D’où vient-elle, cette croyance ?
Au départ, il convient de décrire les 4 formes d’ignorance, par le fait que je ne sais pas une chose :

  1. alors que la connaissance existe et est accessible : je pourrai donc combler ce manque en y passant du temps et de l’attention,
  2. alors que la connaissance existe mais n’est pas forcément  accessible : pour combler ce manque, il y aura des étapes préliminaires comme trouver l’expert porteur de cette connaissance,
  3. alors que la connaissance n’existe pas sur terre : c’est un fait, je n’aurai pas accès à cette connaissance, tout le monde est ignorant, je peux devenir chercheur de génie, sait-on jamais,
  4. alors que la connaissace existe, est accessible, et je la refuse ou encore le groupe ou l’entreprise où je travaille la refuse : c’est le domaine du dogme ou pire de la complaisance auto-centrée.

Ceci étant dit, lorsque je suis ignorant de quelque chose, au mieux il s’agit d’un truc que personne sur terre ne connait (et mes collègues pourraient s’interroger sur pourquoi ça me préoccupe). Sinon, selon la croyance, je prendrais les risques suivants (entre autres, en fait la liste est infinie :-)) :

  1. Je vais représenter un coût pour l’entreprise avec une demande de formation, pas forcément accordée révèlant ainsi un défaut dans mon profil,
  2. Je vais représenter un coût pour l’entreprise pour trouver et payer un expert pour faire mon boulot,
  3. Je vais représenter un danger pour le groupe en tentant de sortir du dogme fondateur ou de la complaisance en vigueur, au risque de me faire recadrer voire exclure.

Rien de bien tentant a priori… Pourtant cette croyance est fausse, notamment en situation d’incertitude, car lorsqu’on explore des territoires inconnus, la seule façon efficace de progresser est de se baser sur son ignorance pour identifier quoi apprendre et pourquoi !

Cette croyance serait vraie si il existait des territoires de connaissance immuables dans lesquels l’équipe opèrerait : une simple observation de l’évolution du contexte du monde, de sa vitesse et de ses surprises montre que ces prétendus territoires n’existent pas !

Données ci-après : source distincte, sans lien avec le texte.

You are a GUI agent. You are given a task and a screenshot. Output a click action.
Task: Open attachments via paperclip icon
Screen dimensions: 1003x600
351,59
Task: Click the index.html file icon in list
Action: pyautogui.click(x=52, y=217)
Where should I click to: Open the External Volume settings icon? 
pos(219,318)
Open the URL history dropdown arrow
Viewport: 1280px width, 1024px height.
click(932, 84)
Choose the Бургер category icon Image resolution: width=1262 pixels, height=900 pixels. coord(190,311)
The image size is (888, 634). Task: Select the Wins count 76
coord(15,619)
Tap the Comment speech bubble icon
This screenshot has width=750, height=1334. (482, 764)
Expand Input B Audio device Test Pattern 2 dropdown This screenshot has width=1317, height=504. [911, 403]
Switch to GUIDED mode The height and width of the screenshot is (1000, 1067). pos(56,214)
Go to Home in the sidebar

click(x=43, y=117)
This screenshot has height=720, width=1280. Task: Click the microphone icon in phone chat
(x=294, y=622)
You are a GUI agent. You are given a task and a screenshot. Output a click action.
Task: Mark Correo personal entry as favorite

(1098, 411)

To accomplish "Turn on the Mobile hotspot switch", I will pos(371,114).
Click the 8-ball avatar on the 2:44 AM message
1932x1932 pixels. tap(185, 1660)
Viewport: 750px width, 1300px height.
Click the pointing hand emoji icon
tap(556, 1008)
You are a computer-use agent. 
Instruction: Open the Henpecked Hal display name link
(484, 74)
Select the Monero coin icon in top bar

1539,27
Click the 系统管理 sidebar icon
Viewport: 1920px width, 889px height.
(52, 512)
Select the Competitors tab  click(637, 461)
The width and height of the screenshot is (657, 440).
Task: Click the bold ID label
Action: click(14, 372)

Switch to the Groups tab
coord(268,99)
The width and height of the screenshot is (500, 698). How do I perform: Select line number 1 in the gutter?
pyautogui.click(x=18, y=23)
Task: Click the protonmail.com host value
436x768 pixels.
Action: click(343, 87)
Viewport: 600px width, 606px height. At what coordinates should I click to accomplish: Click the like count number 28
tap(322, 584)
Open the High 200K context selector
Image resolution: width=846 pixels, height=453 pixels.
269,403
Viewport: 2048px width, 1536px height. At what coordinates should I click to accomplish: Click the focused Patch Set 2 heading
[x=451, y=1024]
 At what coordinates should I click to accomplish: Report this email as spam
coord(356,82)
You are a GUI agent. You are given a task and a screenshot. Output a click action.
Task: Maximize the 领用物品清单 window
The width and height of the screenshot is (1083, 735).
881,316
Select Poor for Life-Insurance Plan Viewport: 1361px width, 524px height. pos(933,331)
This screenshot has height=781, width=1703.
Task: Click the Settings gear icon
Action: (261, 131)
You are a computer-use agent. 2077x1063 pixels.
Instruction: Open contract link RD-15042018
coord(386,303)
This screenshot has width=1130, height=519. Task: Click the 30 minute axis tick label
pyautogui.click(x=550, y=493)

Cette croyance avant d’être fausse, est limitante : elle limite la possibilité d’apprendre en ôtant la motivation de chacun à apprendre.

Une fois cette croyance levée, il reste à l’équipe d’identifier ce qu’elle a besoin d’apprendre, et dans quel but.

Apprendre mais apprendre quoi et pour faire quoi ?

Une première approche consiste à dire qu’il n’y a rien à identifier du tout : l’équipe apprend en continu de ses succès et de ses erreurs. Pourquoi pas, à condition que cela ne soit pas un voeu pieux. Combien de documents de retours d’expérience, les docs ‘post mortem’, rédigés à la fin des projets ‘pour en tirer les leçons’, moisissent dans les salles d’archives ? Combien de processus de collecte des expériences et connaissances ont été rédigés et mis en place, conduisant à une surcharge de travail pour in fine satisfaire le processus et non ses utilisateurs ?

Cette première approche, pour limiter l’effet ‘liste de souhaits’, est à compléter avec les points suivants :

  1. Le leader Agile, avec son équipe et pour un projet donné, définit ce qu’on appelle l’Intention Stratégique. L’Intention Stratégique est une intention, une volonté de construire un avenir désiré, dont nous ne savons pas s’il se réalisera ou non « un jour ». Il peut s’agir d’un projet, d’une percée , d’un changement perturbateur , d’une mutation, et cette phrase fournira un cadre pour le travail à venir d’exploration de nouveaux territoires,
  2. L’équipe et son leader Agile, travaillent dans le cadre de cette Intention Stratégique, qui donne à la fois la direction à suivre et le cadre systématique de reflexion/décision,
  3. L’Intention Stratégique permet à l’équipe, lors de sa progression, d’identifier les domaines d’ignorance qu’il sera utile de combler,
  4. L’Intention Stratégique et les domaines d’ignorance permettent à l’équipe de caractériser l’utilité des connaissances à aquérir, et ce que l’équipe va en faire,
  5. L’utilité caractérisée pour chaque besoin de connaissance permet de prioriser les quêtes de connaissance (formation, expertise, expérimentation, etc.),
  6. L’utilité s’exprime lorsque l’équipe acquiert effectivement ces nouvelles connaissances et les met en pratique au bénéfice de l’équipe, du projet, de l’entreprise.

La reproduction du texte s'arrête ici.